Es wird viel darüber diskutiert, ob man nun einen Durchstieg vom Fahrerhaus in die Wohnkabine braucht oder nicht. Dennoch weisen die meisten Fahrzeuge einen solchen Durchstieg auf.
Wir haben uns natürlich auch dafür entschieden. Die Vorteile liegen für uns auf der Hand. Nehmen wir an, es regnet Hunde und Katzen wenn man auf dem Parkplatz ankommen. Da möchte man doch nicht erst durch den Matsch stapfen und plitschnass werden, bevor man es sich in der wohligen Wärme gemütlich machen kann. So einfach ist der Einstieg in unsere Wohnkabine ohnehin nicht. Da muss erst einmal die Plattform unter der Tür heraus gezogen werden und die Leiter muss eingehängt werden. Bis dahin wären die Klamotten unter Umständen schon durchnässt.
Einen weiteren Vorteil finden wir z.B. wenn wir mal im Stau stehen. Da kann einer von uns mal eben nach hinten krabbeln und etwas zu knabbern oder zu trinken holen.
Auch wenn man mal etwas im Fahrerhaus vergessen hat, braucht man dank eines Durchstiegs nicht erst ganz außen herum zu laufen.
Für viele ist so ein Durchstieg aber auch ein Aspekt der Sicherheit. Es mag sein, dass man nicht immer an vertrauenswürdigen Orten übernachtet. Wenn dann eine Bedrohung irgend einer Art entsteht, kann man schnell nach vorn und sich aus dem Staub machen, ohne das Fahrzeug verlassen zu müssen.
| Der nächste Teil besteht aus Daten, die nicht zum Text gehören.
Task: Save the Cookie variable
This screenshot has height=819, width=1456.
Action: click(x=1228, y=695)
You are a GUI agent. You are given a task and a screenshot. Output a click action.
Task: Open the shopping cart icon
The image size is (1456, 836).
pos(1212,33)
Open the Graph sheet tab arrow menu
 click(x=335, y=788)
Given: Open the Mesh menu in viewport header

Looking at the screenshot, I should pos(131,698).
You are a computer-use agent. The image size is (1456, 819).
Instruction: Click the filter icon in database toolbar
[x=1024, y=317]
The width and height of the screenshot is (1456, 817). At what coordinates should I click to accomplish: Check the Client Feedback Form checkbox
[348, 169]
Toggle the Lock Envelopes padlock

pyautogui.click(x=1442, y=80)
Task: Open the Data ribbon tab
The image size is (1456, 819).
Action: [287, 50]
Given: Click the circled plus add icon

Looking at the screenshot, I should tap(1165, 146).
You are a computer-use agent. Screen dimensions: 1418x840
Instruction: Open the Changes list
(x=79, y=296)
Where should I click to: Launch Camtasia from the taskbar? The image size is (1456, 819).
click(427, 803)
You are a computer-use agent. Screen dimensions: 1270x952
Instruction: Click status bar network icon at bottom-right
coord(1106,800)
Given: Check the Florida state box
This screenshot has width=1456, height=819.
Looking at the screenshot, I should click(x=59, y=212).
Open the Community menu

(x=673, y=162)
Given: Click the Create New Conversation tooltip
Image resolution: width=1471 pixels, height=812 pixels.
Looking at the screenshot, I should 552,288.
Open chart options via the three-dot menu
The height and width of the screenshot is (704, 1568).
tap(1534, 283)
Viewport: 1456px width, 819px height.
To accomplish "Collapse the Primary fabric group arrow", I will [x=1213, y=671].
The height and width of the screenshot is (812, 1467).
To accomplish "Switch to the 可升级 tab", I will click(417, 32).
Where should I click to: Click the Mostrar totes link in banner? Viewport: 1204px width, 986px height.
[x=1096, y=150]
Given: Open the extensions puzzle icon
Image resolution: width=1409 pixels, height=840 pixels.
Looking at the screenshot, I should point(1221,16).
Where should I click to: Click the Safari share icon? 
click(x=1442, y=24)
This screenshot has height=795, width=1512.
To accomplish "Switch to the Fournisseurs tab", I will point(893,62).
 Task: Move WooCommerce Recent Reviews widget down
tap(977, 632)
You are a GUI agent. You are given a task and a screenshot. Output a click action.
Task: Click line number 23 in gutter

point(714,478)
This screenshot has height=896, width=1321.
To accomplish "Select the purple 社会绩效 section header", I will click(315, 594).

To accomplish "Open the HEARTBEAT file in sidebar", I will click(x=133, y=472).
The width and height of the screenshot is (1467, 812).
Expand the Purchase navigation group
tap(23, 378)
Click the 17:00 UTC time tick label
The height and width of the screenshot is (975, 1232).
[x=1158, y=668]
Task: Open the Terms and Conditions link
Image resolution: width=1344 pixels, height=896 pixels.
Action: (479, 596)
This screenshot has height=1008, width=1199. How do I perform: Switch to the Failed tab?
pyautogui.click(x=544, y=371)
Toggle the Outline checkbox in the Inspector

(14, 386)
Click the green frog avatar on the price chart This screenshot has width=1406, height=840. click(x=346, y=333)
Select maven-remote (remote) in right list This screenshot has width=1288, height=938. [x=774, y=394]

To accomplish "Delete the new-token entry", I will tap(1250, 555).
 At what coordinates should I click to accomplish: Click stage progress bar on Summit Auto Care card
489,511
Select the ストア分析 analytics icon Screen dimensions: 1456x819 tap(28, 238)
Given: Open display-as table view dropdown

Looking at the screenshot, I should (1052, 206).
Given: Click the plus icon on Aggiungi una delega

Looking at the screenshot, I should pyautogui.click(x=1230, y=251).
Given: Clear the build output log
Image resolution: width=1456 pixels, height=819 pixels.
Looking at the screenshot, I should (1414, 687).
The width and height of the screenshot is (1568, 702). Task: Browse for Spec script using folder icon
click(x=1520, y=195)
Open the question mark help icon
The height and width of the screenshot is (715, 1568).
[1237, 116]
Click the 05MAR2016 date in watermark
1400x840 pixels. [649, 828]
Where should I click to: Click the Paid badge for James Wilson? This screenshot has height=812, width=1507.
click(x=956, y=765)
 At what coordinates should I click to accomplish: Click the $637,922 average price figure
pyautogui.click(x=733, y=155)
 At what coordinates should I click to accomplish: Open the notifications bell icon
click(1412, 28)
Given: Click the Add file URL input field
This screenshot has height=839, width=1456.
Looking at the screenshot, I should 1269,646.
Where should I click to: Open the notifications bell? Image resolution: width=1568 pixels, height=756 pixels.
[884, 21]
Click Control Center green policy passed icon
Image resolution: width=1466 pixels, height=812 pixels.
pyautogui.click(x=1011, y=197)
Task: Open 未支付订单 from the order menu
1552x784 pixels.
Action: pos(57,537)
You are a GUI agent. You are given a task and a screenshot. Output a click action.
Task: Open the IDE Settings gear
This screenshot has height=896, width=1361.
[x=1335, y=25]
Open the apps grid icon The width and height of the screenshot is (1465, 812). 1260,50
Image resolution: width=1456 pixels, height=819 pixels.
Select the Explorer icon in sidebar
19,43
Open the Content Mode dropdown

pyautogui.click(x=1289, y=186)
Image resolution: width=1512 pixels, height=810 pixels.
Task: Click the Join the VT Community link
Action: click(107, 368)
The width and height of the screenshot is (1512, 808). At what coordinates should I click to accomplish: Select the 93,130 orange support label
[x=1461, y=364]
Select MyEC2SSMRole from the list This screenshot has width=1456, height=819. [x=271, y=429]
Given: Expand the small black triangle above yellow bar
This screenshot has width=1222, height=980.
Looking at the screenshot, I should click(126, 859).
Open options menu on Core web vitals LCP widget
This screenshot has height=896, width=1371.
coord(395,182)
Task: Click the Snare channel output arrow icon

Fast alle derer, die die freie Lebensweise der modernen Nomaden leben, berichten jedoch, dass sie diesen Fall noch niemals erlebt haben.
So musste also als erstes ein Loch in Gustav geschnitten werden.

Hierzu wurde die gesamte Innenverkleidung der Rückwand ausgebaut. Um dort überhaupt dran zu kommen, wurden auch die Sitze entfernt (man beachte den Eimer als Ersatz für den Fahrersitz). Der mittlere Sitz wird erst gar nicht wieder eingebaut. An dessen Stelle wird später ein gemütliches Plätzchen für unsere Vierbeiner entstehen.
Da die hinteren Fenster zum Einen im Weg waren und zum Anderen später auch überhaupt keine Sinn mehr machen würden, wurden sie durch Bleche ersetzt.
Dann wurde ein großes Loch geschnitten und außen und innen mit einem Rahmen versehen.

Das große Brett diente lediglich dazu, dass es nicht rein regnen konnte während der Kleber trocknete und Gustav draußen geparkt war.
Einige Tage später konnten dann der Rahmen und die beiden neuen Bleche wieder lackiert werden.

Auf diesen Rahmen wird später ein Tunnel aus LKW Plane montiert.